For each line below that includes the string "height", show the whole line.

[INPUT Boundary: Start]

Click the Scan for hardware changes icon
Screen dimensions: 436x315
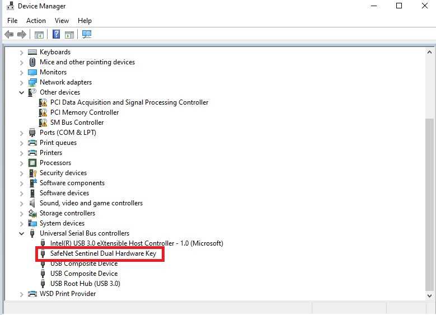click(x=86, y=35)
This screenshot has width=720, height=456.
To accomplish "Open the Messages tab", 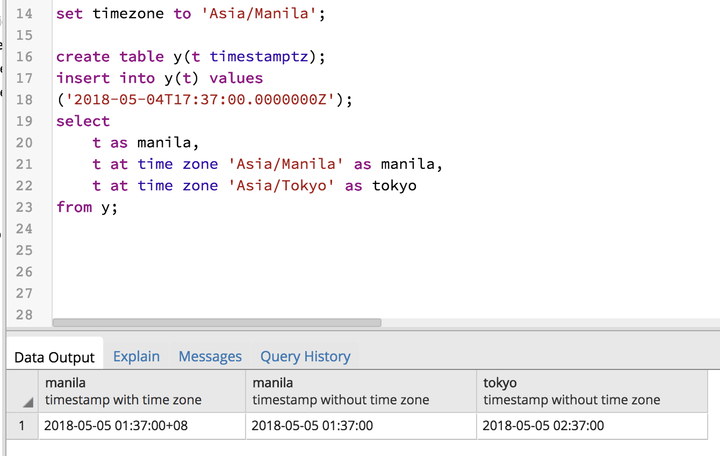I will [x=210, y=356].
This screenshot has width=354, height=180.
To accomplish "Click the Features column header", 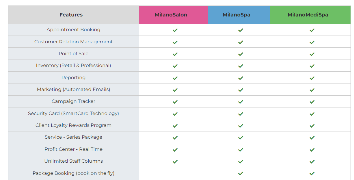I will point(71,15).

[INPUT Boundary: End]
[INPUT Boundary: Start]

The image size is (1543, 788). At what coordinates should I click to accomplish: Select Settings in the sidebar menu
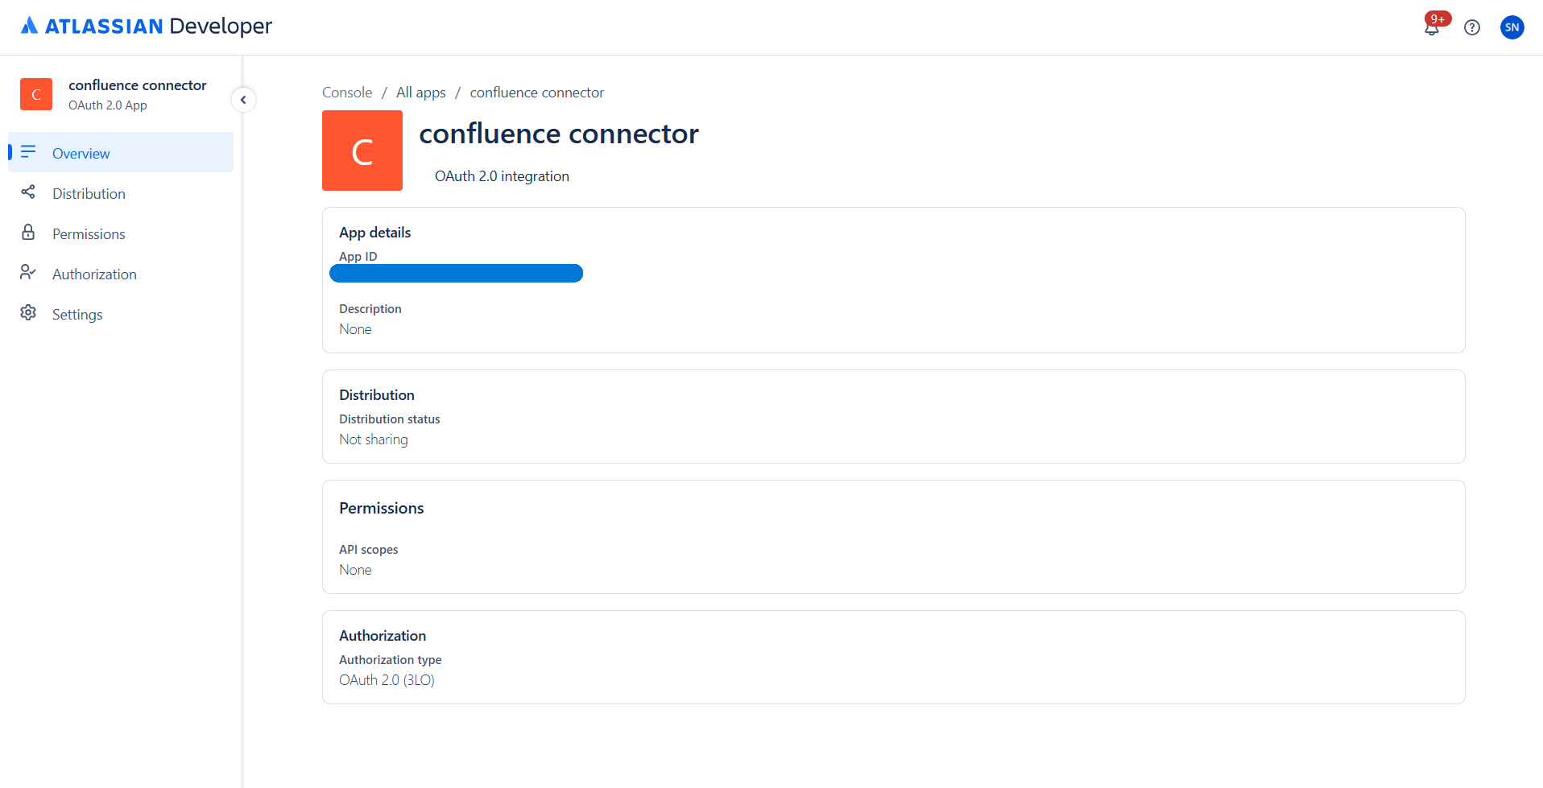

[INPUT Boundary: End]

### WRITTEN SOLUTION:
This screenshot has width=720, height=456.
This screenshot has width=354, height=180.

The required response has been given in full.